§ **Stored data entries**

[Start of section]

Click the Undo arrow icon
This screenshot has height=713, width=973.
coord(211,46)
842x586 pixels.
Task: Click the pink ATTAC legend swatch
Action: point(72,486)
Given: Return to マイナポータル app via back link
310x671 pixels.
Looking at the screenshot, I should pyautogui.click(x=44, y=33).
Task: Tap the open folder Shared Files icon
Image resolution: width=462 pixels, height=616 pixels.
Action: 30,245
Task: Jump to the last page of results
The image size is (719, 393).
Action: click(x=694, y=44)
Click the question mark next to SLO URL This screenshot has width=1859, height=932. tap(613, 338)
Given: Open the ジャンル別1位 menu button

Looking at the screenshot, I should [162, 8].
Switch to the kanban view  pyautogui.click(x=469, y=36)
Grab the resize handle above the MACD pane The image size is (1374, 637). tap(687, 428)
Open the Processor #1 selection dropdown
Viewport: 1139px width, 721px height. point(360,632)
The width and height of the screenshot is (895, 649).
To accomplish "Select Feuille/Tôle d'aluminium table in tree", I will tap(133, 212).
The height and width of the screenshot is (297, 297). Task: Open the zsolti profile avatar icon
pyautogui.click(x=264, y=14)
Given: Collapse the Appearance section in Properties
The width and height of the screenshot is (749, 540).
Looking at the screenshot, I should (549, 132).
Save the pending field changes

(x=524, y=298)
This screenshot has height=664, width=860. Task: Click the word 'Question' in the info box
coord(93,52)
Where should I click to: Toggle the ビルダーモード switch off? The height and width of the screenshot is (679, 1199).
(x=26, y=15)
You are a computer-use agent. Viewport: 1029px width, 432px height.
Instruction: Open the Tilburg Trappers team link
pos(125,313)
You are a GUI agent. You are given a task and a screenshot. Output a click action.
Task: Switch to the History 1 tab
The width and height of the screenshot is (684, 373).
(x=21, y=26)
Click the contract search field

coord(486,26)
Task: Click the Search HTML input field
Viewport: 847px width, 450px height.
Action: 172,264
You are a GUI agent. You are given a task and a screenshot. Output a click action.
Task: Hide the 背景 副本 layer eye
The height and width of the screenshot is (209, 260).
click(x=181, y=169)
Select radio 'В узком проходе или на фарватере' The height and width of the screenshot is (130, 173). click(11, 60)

[End of section]

§ **Problem statement**
Exact copies of all the entries above are to be printed.

§ **Worked solution**
Click the Undo arrow icon
This screenshot has height=713, width=973.
coord(211,46)
842x586 pixels.
Task: Click the pink ATTAC legend swatch
Action: point(72,486)
Given: Return to マイナポータル app via back link
310x671 pixels.
Looking at the screenshot, I should pyautogui.click(x=44, y=33).
Task: Tap the open folder Shared Files icon
Image resolution: width=462 pixels, height=616 pixels.
Action: 30,245
Task: Jump to the last page of results
The image size is (719, 393).
Action: click(x=694, y=44)
Click the question mark next to SLO URL This screenshot has width=1859, height=932. tap(613, 338)
Given: Open the ジャンル別1位 menu button

Looking at the screenshot, I should [162, 8].
Switch to the kanban view  pyautogui.click(x=469, y=36)
Grab the resize handle above the MACD pane The image size is (1374, 637). tap(687, 428)
Open the Processor #1 selection dropdown
Viewport: 1139px width, 721px height. point(360,632)
The width and height of the screenshot is (895, 649).
To accomplish "Select Feuille/Tôle d'aluminium table in tree", I will tap(133, 212).
The height and width of the screenshot is (297, 297). Task: Open the zsolti profile avatar icon
pyautogui.click(x=264, y=14)
Given: Collapse the Appearance section in Properties
The width and height of the screenshot is (749, 540).
Looking at the screenshot, I should (549, 132).
Save the pending field changes

(x=524, y=298)
This screenshot has height=664, width=860. Task: Click the word 'Question' in the info box
coord(93,52)
Where should I click to: Toggle the ビルダーモード switch off? The height and width of the screenshot is (679, 1199).
(x=26, y=15)
You are a computer-use agent. Viewport: 1029px width, 432px height.
Instruction: Open the Tilburg Trappers team link
pos(125,313)
You are a GUI agent. You are given a task and a screenshot. Output a click action.
Task: Switch to the History 1 tab
The width and height of the screenshot is (684, 373).
(x=21, y=26)
Click the contract search field

coord(486,26)
Task: Click the Search HTML input field
Viewport: 847px width, 450px height.
Action: 172,264
You are a GUI agent. You are given a task and a screenshot. Output a click action.
Task: Hide the 背景 副本 layer eye
The height and width of the screenshot is (209, 260).
click(x=181, y=169)
Select radio 'В узком проходе или на фарватере' The height and width of the screenshot is (130, 173). click(11, 60)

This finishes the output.